Los analistas hablan de “recuperación parcial”, pero en la calle no se recupera ni la esperanza. Según el economista Carlos Adrianzén, el país ni siquiera ha vuelto a los niveles de productividad del 2012. La economía vive en coma inducido y la clase política en fiesta privada. Para el ciudadano promedio, el único crecimiento tangible es el del precio del pan, el pasaje, la pensión escolar o la consulta médica.

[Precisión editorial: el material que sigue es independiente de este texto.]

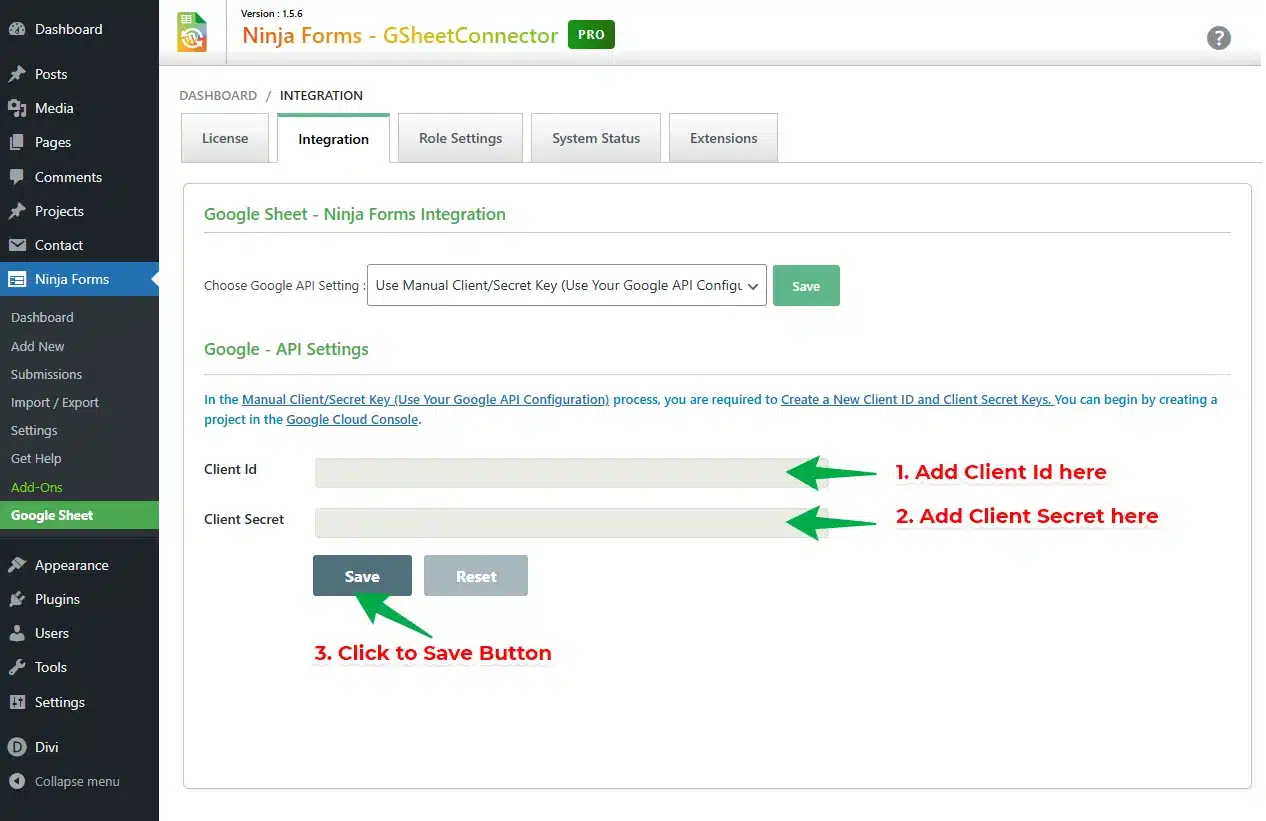
Task: Open Comments via speech bubble icon
Action: (x=17, y=177)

¿Y qué hace el Estado?. Absolutamente nada. El gobierno de Boluarte ha sido hábil para una sola cosa: mantener el país en piloto automático, sin liderazgo, sin rumbo, sin idea. Mientras el crimen se apodera del territorio, la minería ilegal destruye la Amazonía y las extorsiones paralizan barrios enteros, la presidenta parece más interesada en sobrevivir políticamente hasta el 28 de julio de 2026 que en evitar que los peruanos pasen hambre hoy.
En cualquier país civilizado, un gobernante con un 2% de respaldo sería un caso clínico de renuncia o de crisis institucional severa. Pero en el Perú, la impopularidad se premia con aumentos salariales. Según datos públicos, Dina Boluarte gana más que los presidentes de México, Brasil, Colombia o Chile, países con sistemas de salud que funcionan, escuelas que educan y presidentes que —nos guste o no— sí gobiernan. Aquí, en cambio, gobierna el crimen, la pobreza y la informalidad.
Y mientras el pueblo trabaja para morirse de hambre, los funcionarios del Estado se atragantan con viáticos, bonificaciones, consultorías y dietas parlamentarias. No hay alimento que alcance, pero sí hay presupuesto para blindar curules, licitar alfombras, reprimir protestas y declarar “secreto de Estado” hasta los peajes.
La tragedia no es solo económica, es moral. Trabajar y seguir siendo pobre ya no es una excepción: es una constante. El trabajo en el Perú no dignifica: precariza. El esfuerzo no se recompensa: se castiga. El talento no se retiene: emigra.
Estamos en un país donde se trabaja para subsistir, se estudia para endeudarse y se gobierna para figurar. Un país donde el pueblo baja de peso mientras sus políticos engordan privilegios. ¿Dónde está el Estado?. En algún lugar entre la indiferencia y la planilla dorada. ¿Dónde está la presidenta?. Al parecer, revisando su calendario con cuenta regresiva: solo le falta resistir hasta julio de 2026 para cerrar con broche de bronce una presidencia de papel.
Reflexión final
La pregunta ya no es si el Perú está gobernado: la pregunta es por quién. Si el hambre, la informalidad, la minería ilegal, la extorsión y la desigualdad son los verdaderos gestores del país, entonces la silla presidencial no está vacía: está decorativa. Como su gabinete.
Y mientras el pueblo muere de hambre —literal y simbólicamente—, en Palacio de Gobierno solo se mastican excusas. Porque aquí, en el Perú, los pobres trabajan… y los políticos comen.